2 thoughts on “Barbecue

  1. Andy.

    Great writing!

    Tell us another story! How about the one of your historical interst in living in San francisco! It is a great story, you story teller you!

    • This is an interesting one. History, I can tell. And San Francisco I can tell. But both? I’ll need to defer to my friend Leif for that. Except that wait, shit, I think I got this one from him:

      Once upon a time, a long time ago, through a series of ecosystem successions, enormous forests emerged on the eastern seaboard. The first Europeans to experience the woods were astonished at the almost park-like feel – the result of generations of thinning and burning of the understory by generations of the native inhabitants who each spring would clear the woods to make it easier to track and follow game. The Europeans experienced grassy glades shaded by enormous maples and conifers with trunks that were an easy 10 feet in diameter.
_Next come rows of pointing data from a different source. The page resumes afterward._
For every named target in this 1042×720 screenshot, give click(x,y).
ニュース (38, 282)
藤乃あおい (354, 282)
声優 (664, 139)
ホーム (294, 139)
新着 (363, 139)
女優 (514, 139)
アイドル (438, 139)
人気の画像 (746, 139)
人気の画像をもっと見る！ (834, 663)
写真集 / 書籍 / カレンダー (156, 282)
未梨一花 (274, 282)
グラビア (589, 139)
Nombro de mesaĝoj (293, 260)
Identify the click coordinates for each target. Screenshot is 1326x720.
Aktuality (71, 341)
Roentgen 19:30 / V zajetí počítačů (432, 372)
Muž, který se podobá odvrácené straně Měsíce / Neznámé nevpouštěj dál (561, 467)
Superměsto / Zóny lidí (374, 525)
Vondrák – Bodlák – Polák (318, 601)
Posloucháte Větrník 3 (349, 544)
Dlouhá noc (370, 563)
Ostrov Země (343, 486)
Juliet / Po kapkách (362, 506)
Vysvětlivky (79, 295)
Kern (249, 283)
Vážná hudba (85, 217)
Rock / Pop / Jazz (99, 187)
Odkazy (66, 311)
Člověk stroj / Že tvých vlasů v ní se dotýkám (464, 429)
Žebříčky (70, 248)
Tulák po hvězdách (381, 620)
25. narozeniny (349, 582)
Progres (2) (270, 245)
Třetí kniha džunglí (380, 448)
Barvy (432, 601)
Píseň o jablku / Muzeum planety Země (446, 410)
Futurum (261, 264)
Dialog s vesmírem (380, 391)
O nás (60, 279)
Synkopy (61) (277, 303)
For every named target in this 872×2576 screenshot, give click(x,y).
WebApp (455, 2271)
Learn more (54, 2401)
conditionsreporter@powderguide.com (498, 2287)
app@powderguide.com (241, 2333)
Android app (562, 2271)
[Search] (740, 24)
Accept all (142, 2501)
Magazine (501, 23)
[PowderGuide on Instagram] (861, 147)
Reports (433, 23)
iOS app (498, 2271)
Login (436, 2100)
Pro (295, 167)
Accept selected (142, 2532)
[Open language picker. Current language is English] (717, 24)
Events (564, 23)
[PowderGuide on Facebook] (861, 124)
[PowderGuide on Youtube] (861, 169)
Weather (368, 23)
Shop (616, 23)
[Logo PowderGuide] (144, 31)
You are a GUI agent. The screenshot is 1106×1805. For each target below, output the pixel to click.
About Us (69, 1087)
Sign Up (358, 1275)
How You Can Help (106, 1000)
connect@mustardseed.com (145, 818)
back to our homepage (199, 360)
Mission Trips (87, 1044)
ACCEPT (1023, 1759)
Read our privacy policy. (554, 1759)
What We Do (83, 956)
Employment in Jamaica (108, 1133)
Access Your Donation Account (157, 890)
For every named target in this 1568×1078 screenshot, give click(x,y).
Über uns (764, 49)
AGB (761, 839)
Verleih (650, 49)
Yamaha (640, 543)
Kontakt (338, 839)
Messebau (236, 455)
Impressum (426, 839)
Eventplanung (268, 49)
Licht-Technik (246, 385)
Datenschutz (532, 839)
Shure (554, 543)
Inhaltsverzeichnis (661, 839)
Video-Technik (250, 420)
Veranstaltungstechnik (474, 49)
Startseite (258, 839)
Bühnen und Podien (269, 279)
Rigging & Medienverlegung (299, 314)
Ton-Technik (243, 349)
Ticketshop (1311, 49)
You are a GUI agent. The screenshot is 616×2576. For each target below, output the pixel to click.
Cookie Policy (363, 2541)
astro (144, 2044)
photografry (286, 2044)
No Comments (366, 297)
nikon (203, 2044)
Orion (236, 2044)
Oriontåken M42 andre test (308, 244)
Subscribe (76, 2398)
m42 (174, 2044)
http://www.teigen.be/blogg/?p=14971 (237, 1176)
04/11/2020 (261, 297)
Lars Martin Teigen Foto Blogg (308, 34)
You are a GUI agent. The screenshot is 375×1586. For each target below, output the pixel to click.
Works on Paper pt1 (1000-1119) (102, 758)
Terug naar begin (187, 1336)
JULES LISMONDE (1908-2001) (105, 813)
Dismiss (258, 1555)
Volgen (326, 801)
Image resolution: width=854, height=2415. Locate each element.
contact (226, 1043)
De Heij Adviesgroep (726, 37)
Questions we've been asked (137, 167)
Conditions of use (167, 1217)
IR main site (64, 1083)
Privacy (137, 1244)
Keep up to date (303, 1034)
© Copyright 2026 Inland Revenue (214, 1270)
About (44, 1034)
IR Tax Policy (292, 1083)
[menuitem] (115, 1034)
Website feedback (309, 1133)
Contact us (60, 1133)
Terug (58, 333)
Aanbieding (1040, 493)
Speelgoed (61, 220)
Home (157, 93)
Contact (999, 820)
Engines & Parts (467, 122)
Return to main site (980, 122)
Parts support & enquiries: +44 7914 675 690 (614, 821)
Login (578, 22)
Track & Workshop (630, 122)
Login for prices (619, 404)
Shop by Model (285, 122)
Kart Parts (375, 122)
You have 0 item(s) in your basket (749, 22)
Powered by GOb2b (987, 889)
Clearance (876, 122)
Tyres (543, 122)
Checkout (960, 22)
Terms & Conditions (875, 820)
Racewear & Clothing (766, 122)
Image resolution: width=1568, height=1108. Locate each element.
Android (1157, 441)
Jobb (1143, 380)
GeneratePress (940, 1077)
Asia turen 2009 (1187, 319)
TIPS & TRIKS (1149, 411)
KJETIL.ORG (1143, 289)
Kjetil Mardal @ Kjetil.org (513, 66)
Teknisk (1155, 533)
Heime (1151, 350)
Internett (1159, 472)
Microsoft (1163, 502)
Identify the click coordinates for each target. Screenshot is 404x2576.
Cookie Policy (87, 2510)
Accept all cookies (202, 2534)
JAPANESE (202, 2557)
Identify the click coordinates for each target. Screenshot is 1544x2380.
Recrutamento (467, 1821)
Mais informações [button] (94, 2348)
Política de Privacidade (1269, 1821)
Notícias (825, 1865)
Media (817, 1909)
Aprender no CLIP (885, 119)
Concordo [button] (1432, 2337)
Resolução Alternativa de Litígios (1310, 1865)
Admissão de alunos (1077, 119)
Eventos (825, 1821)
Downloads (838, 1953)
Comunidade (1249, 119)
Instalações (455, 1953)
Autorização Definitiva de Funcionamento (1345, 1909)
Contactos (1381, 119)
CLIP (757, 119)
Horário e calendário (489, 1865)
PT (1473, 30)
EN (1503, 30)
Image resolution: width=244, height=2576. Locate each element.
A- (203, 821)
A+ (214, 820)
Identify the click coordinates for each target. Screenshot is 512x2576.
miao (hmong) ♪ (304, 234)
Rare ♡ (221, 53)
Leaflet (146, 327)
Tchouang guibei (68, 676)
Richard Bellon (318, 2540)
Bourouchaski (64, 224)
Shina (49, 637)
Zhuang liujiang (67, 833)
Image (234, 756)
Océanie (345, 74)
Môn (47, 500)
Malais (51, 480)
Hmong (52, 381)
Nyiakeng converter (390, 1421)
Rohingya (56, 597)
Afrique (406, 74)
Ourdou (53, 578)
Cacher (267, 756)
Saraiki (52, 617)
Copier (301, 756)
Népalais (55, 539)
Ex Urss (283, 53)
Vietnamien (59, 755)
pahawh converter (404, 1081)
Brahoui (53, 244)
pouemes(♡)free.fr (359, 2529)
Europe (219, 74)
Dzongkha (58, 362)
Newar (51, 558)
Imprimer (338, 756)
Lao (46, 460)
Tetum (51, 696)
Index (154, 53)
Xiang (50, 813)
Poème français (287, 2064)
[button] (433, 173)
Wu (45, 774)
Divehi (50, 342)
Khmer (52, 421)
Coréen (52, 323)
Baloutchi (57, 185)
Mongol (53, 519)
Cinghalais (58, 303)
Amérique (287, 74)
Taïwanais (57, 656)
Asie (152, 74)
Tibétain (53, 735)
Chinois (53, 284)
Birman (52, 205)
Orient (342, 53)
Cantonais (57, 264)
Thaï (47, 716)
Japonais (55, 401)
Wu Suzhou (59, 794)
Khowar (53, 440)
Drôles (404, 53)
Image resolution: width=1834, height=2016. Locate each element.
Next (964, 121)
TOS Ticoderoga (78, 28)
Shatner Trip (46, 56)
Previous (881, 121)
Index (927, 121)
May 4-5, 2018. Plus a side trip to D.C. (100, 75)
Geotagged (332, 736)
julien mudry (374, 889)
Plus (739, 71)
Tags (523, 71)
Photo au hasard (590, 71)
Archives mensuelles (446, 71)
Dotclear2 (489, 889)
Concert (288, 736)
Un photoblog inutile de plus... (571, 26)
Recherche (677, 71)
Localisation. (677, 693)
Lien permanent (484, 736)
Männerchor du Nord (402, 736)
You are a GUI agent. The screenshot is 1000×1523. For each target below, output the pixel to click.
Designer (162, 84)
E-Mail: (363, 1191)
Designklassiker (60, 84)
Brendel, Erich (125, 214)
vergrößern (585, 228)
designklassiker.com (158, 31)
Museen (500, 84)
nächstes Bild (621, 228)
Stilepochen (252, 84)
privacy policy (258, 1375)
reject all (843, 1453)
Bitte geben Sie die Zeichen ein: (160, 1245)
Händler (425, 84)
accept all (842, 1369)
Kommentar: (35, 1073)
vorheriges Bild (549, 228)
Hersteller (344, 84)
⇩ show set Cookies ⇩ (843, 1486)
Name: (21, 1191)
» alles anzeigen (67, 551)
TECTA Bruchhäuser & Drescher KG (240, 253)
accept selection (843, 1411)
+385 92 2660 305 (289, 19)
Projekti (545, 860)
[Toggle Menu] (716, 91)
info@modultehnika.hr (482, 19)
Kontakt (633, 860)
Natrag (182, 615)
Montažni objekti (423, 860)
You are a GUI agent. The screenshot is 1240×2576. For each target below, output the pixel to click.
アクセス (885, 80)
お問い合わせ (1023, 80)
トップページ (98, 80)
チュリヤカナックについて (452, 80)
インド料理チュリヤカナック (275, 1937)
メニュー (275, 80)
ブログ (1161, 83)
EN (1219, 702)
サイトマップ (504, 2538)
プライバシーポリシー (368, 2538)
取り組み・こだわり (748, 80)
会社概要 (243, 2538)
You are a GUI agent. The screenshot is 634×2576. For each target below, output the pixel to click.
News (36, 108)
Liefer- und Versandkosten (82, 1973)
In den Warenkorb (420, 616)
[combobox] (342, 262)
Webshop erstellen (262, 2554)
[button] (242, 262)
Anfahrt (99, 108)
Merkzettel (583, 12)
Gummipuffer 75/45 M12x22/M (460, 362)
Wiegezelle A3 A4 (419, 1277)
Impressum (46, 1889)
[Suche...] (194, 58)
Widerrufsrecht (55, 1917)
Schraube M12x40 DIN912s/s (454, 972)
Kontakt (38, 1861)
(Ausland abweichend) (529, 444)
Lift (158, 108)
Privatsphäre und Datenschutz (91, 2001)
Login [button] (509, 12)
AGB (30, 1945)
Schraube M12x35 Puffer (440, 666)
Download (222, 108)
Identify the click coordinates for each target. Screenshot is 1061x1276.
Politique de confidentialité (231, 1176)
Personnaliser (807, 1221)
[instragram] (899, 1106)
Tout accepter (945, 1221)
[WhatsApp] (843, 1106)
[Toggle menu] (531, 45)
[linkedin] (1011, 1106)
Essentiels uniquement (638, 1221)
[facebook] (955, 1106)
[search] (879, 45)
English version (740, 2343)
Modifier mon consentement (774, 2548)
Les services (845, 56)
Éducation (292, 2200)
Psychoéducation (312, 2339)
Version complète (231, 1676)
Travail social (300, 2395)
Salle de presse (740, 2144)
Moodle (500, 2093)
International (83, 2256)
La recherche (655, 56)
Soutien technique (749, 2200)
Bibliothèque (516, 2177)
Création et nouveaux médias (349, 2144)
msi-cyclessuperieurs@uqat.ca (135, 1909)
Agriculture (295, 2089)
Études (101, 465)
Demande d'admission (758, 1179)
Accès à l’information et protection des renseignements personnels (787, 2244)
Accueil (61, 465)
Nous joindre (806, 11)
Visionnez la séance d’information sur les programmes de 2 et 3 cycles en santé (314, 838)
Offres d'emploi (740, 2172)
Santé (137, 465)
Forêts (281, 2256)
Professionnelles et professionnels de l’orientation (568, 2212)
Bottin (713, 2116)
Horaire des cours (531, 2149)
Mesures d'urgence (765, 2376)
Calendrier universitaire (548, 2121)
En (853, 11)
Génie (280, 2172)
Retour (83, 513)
      We all know what happened, of course. Over a 100 years all of New England was timbered out – I think Vermont became 98% deforested and the land turned over to sheep and dairy. A chunk of that wood made its way down to Boston and Maryland where it was refashioned into clipper ships, things so strongly masted and engineered that they could cut around Cape Horn with record speed. These were the ships that carried all the miners to San Francisco in 1849, and when they arrived in SF harbor, they would essentially be abandoned because the crews would quit and head up into the mountains to work the gold fields. So all those boats floated amouldering in San Francisco, a forest of masts, a nation of hardwood that was gradually dismembered and refashioned into all the homes that graced this city.

      That was until 5:12 a.m. on Wednesday, April 18th, 1906, when the ground shook so fiercely that the city collapsed and the gas lines burst into flames and within days had consumed over 25,000 buildings.

      How was it that those wonderful ancient forests tended by the Algonquin and Abenaki, and tendered by hundreds of years Atlantic nor’easters, came to be consumed in a conflagration on the shores of the Pacific?